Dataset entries
━━━━━━
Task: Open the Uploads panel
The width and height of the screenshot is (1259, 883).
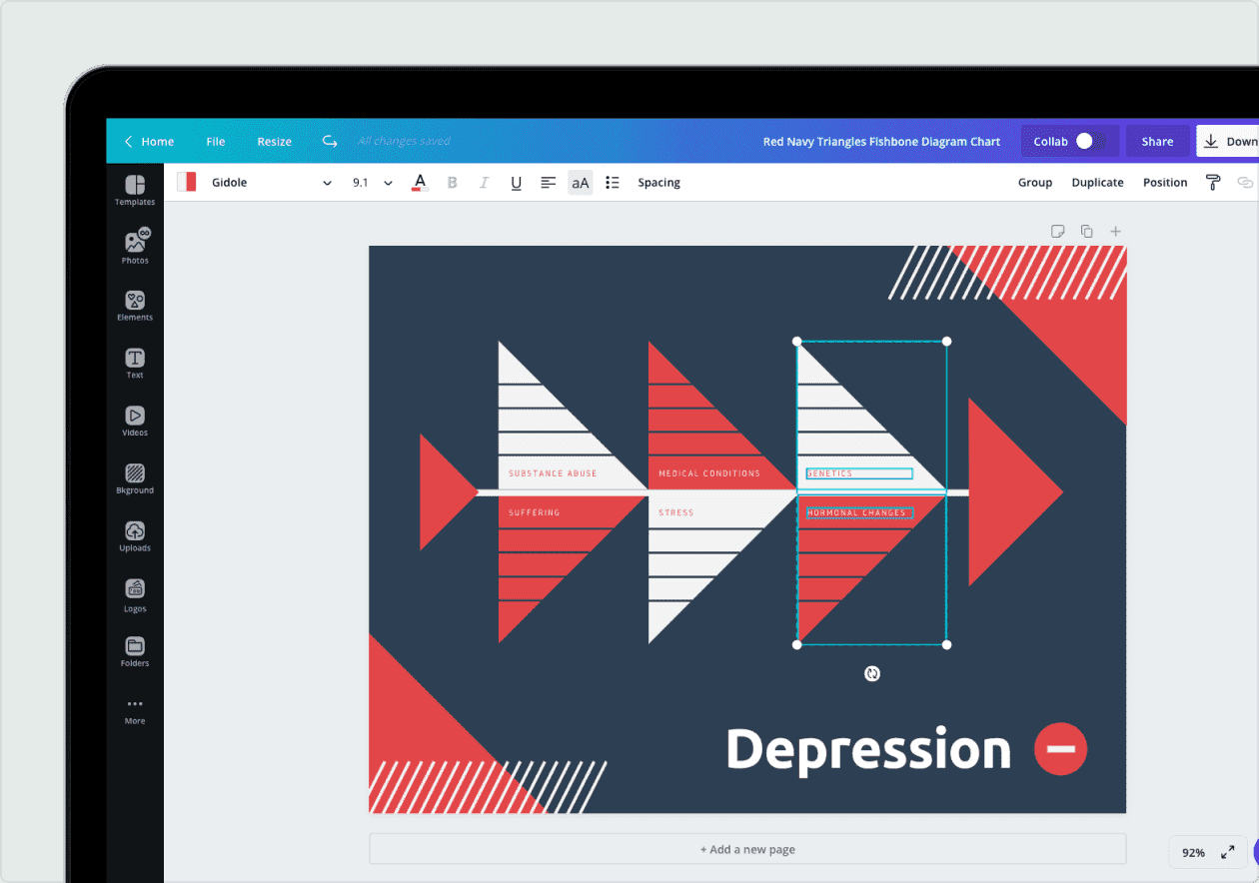Action: tap(135, 534)
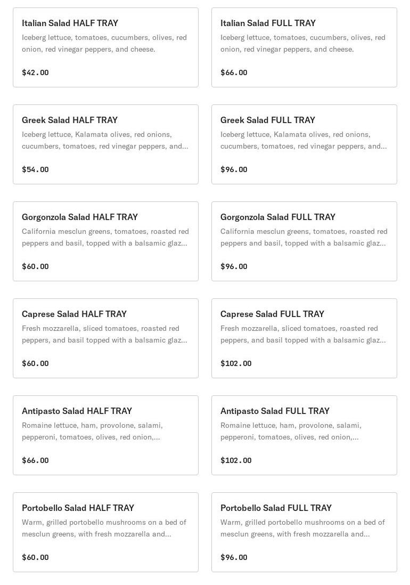Click the Portobello Salad HALF TRAY description text
This screenshot has height=585, width=410.
(104, 528)
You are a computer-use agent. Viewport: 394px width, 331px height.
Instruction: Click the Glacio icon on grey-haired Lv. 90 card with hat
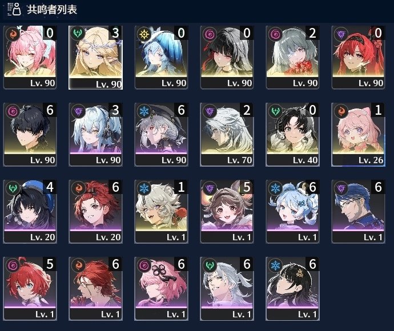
━━━━━━
TO DO:
Retype, please, exactly the lines that begin with the one containing "You are a computer-use" and end at the last line of the entries above, both included, leaving out pictures.

SOLUTION TO THIS TASK:
You are a computer-use agent. Viewport: 394px width, 331px height.
Instruction: Click the Glacio icon on grey-haired Lv. 90 card with hat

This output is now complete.